Stockman believes that the flood of easy money from central banks around the world has formed a credit crisis so severe that it could take years to dig out of the hole that's been created. He cited a stunning $21 trillion collective balance sheet build up around the world, up from $2.1 trillion just 20 years ago.
"This is high powered money that caused an enormous expansion of credit and financial valuation bubble," he recently told CNBC
. Stockman noted that the rapid increase of credit has resulted in debt around the world of more than $225 trillion. "We are at peak debt," he added.

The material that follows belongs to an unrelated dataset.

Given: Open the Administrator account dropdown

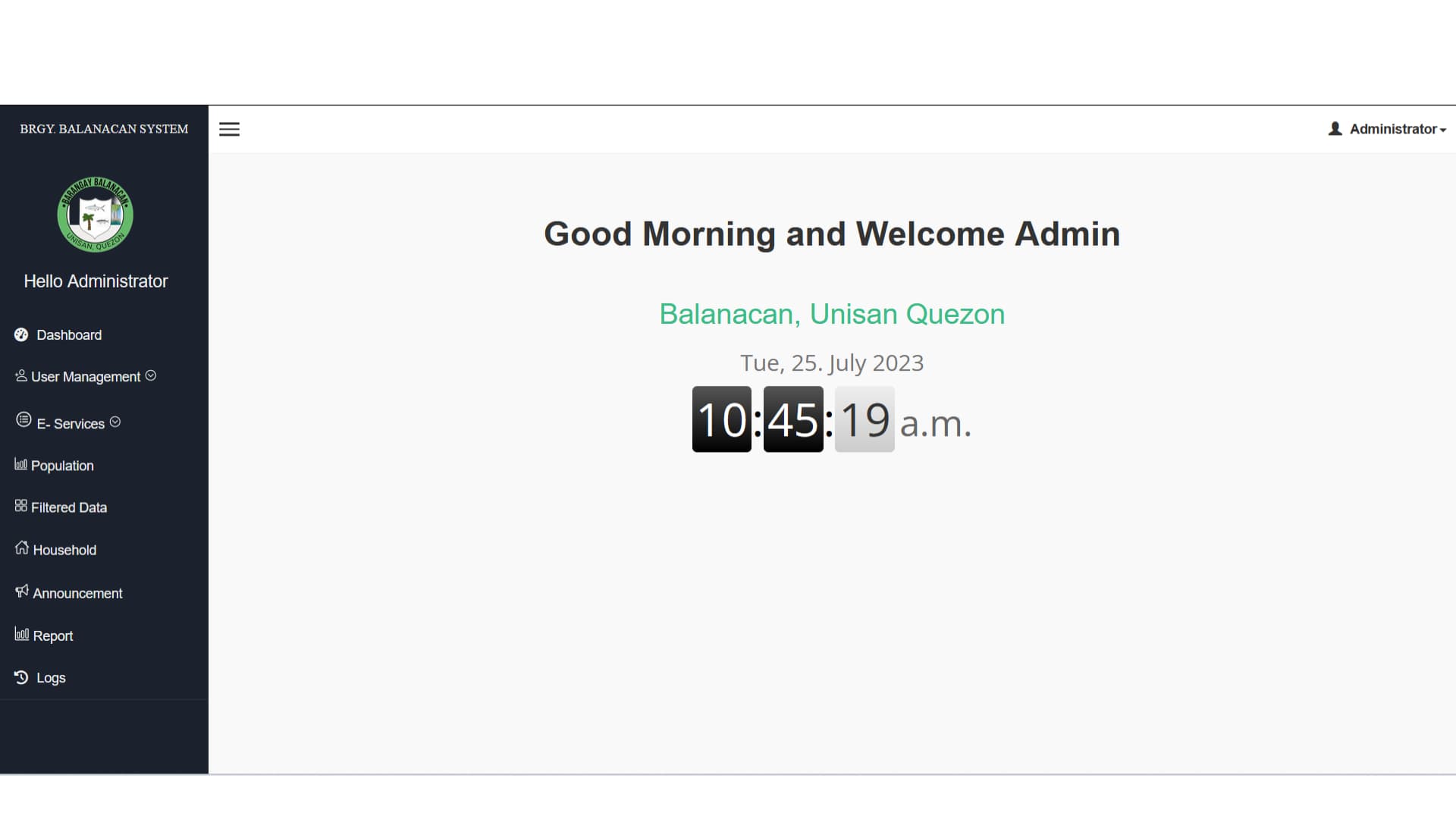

Stockman believes that the Fed's hands are tied after sitting on zero interest rates for nearly a decade. "There's nowhere to go but negative," he said.
He also says the nation suffers from the four “no” syndrome: no escape velocity, no earnings growth, no dry powder from the central banks and no reflation. Taken together, it leads him to believe the U.S. economy is on the cusp of a full-blown recession.
"We're getting to a point where the chickens are coming home to roost. There's no help from the central banks and that's why these rallies are getting weaker and weaker and shorter and shorter," said Stockman, who was the former OMB Director under President Ronald Reagan.
To be sure, U.S. stocks fell Monday as the price of oil slumped again, giving up some of the ground it gained late last week. That forced energy companies lower. The Dow Jones industrial average fell 208.29 points, or 1.3 percent, to 15,885.22. The Standard & Poor's 500 index shed 29.82 points, or 1.6 percent, to 1,877.08.
The price of benchmark U.S. crude fell $1.85, or 5.7 percent, to $30.34 a barrel in New York. Brent crude, a benchmark for international oils, lost $1.68, or 5.2 percent, to $30.50 a barrel in London. U.S. oil jumped 9 percent Friday after setting 12-year lows earlier in the week.
Plunging oil prices have been decimating profits at energy companies and getting investors worried that the global economy is slowing down. Companies that mine metals, especially copper, face the same problem. Low oil prices are also hurting banking stocks because some banks hold large amounts of loans from energy companies, and investors fear they may not get paid back, the AP
Stockman isn't alone in his gloomy forecast.
Defaults in the U.S. are going to rise in 2016 and volatility in the credit markets could increase the likelihood of a recession, according to New York University Prof. Edward Altman, Bloomberg
“There is no question in my mind this year default rates will go beyond the average rates, maybe a lot more,” said Altman, who was speaking at the Turnaround Management Associations’ Annual Altman Luncheon Conference in New York Monday. Altman teaches finance at NYU and is considered a specialist in credit markets.
(Newsmax wire services contributed to this report).